> **REQUIRED ACTION**
Every line of the data must be retyped exactly as it stands.

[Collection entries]
╭──

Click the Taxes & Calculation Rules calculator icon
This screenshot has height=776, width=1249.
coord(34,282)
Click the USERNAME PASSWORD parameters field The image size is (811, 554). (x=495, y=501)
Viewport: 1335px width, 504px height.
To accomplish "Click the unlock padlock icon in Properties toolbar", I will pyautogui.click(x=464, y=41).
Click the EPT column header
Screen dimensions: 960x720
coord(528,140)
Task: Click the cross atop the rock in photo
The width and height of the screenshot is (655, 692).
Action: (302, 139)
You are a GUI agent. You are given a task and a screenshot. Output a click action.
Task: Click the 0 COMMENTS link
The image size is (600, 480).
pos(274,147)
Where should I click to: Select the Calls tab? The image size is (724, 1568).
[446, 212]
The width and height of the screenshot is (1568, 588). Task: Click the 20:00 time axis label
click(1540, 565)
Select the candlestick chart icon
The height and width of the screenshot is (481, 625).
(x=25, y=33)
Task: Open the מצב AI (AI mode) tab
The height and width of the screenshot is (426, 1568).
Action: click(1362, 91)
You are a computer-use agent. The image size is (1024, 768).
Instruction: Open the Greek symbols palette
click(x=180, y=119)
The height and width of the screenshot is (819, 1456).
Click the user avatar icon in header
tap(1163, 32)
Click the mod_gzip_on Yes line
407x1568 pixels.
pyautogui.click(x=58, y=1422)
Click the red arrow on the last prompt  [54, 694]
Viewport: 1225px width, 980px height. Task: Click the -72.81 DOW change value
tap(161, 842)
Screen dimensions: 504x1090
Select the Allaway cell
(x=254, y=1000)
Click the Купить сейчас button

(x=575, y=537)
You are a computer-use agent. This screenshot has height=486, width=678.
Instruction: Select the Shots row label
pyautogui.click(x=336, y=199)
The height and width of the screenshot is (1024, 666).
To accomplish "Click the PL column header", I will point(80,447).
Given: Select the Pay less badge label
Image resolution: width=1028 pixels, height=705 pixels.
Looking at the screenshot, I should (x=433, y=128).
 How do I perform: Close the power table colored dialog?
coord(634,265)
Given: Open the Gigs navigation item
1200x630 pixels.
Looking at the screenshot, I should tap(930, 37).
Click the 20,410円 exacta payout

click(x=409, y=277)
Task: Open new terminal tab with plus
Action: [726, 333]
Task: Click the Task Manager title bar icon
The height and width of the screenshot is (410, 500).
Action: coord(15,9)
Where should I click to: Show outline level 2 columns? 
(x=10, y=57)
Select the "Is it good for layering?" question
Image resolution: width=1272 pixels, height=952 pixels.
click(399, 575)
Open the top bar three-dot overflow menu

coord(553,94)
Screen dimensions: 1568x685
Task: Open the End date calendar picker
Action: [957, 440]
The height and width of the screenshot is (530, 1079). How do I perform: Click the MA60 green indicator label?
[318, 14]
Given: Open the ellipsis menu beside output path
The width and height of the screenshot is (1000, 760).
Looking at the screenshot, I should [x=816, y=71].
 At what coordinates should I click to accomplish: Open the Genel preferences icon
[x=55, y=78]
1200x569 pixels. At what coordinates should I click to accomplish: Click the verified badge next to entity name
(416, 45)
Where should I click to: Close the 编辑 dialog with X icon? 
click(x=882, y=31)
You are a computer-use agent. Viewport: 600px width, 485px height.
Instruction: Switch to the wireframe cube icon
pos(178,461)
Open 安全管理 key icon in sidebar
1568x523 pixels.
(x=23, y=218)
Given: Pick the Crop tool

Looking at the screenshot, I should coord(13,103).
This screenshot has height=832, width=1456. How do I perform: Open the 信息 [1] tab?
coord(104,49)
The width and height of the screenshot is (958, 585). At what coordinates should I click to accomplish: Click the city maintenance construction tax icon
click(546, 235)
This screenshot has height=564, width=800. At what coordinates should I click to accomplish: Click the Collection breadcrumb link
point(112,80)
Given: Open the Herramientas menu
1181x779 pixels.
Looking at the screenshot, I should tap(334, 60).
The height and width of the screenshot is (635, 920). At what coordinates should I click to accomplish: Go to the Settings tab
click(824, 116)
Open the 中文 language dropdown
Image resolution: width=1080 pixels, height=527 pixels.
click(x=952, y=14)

╰──

> **ANSWER FOR THIS EXERCISE**
Click the Taxes & Calculation Rules calculator icon
This screenshot has height=776, width=1249.
coord(34,282)
Click the USERNAME PASSWORD parameters field The image size is (811, 554). (x=495, y=501)
Viewport: 1335px width, 504px height.
To accomplish "Click the unlock padlock icon in Properties toolbar", I will pyautogui.click(x=464, y=41).
Click the EPT column header
Screen dimensions: 960x720
coord(528,140)
Task: Click the cross atop the rock in photo
The width and height of the screenshot is (655, 692).
Action: (302, 139)
You are a GUI agent. You are given a task and a screenshot. Output a click action.
Task: Click the 0 COMMENTS link
The image size is (600, 480).
pos(274,147)
Where should I click to: Select the Calls tab? The image size is (724, 1568).
[446, 212]
The width and height of the screenshot is (1568, 588). Task: Click the 20:00 time axis label
click(1540, 565)
Select the candlestick chart icon
The height and width of the screenshot is (481, 625).
(x=25, y=33)
Task: Open the מצב AI (AI mode) tab
The height and width of the screenshot is (426, 1568).
Action: click(1362, 91)
You are a computer-use agent. The image size is (1024, 768).
Instruction: Open the Greek symbols palette
click(x=180, y=119)
The height and width of the screenshot is (819, 1456).
Click the user avatar icon in header
tap(1163, 32)
Click the mod_gzip_on Yes line
407x1568 pixels.
pyautogui.click(x=58, y=1422)
Click the red arrow on the last prompt  [54, 694]
Viewport: 1225px width, 980px height. Task: Click the -72.81 DOW change value
tap(161, 842)
Screen dimensions: 504x1090
Select the Allaway cell
(x=254, y=1000)
Click the Купить сейчас button

(x=575, y=537)
You are a computer-use agent. This screenshot has height=486, width=678.
Instruction: Select the Shots row label
pyautogui.click(x=336, y=199)
The height and width of the screenshot is (1024, 666).
To accomplish "Click the PL column header", I will point(80,447).
Given: Select the Pay less badge label
Image resolution: width=1028 pixels, height=705 pixels.
Looking at the screenshot, I should (x=433, y=128).
 How do I perform: Close the power table colored dialog?
coord(634,265)
Given: Open the Gigs navigation item
1200x630 pixels.
Looking at the screenshot, I should tap(930, 37).
Click the 20,410円 exacta payout

click(x=409, y=277)
Task: Open new terminal tab with plus
Action: [726, 333]
Task: Click the Task Manager title bar icon
The height and width of the screenshot is (410, 500).
Action: coord(15,9)
Where should I click to: Show outline level 2 columns? 
(x=10, y=57)
Select the "Is it good for layering?" question
Image resolution: width=1272 pixels, height=952 pixels.
click(399, 575)
Open the top bar three-dot overflow menu

coord(553,94)
Screen dimensions: 1568x685
Task: Open the End date calendar picker
Action: [957, 440]
The height and width of the screenshot is (530, 1079). How do I perform: Click the MA60 green indicator label?
[318, 14]
Given: Open the ellipsis menu beside output path
The width and height of the screenshot is (1000, 760).
Looking at the screenshot, I should [x=816, y=71].
 At what coordinates should I click to accomplish: Open the Genel preferences icon
[x=55, y=78]
1200x569 pixels. At what coordinates should I click to accomplish: Click the verified badge next to entity name
(416, 45)
Where should I click to: Close the 编辑 dialog with X icon? 
click(x=882, y=31)
You are a computer-use agent. Viewport: 600px width, 485px height.
Instruction: Switch to the wireframe cube icon
pos(178,461)
Open 安全管理 key icon in sidebar
1568x523 pixels.
(x=23, y=218)
Given: Pick the Crop tool

Looking at the screenshot, I should coord(13,103).
This screenshot has height=832, width=1456. How do I perform: Open the 信息 [1] tab?
coord(104,49)
The width and height of the screenshot is (958, 585). At what coordinates should I click to accomplish: Click the city maintenance construction tax icon
click(546, 235)
This screenshot has height=564, width=800. At what coordinates should I click to accomplish: Click the Collection breadcrumb link
point(112,80)
Given: Open the Herramientas menu
1181x779 pixels.
Looking at the screenshot, I should tap(334, 60).
The height and width of the screenshot is (635, 920). At what coordinates should I click to accomplish: Go to the Settings tab
click(824, 116)
Open the 中文 language dropdown
Image resolution: width=1080 pixels, height=527 pixels.
click(x=952, y=14)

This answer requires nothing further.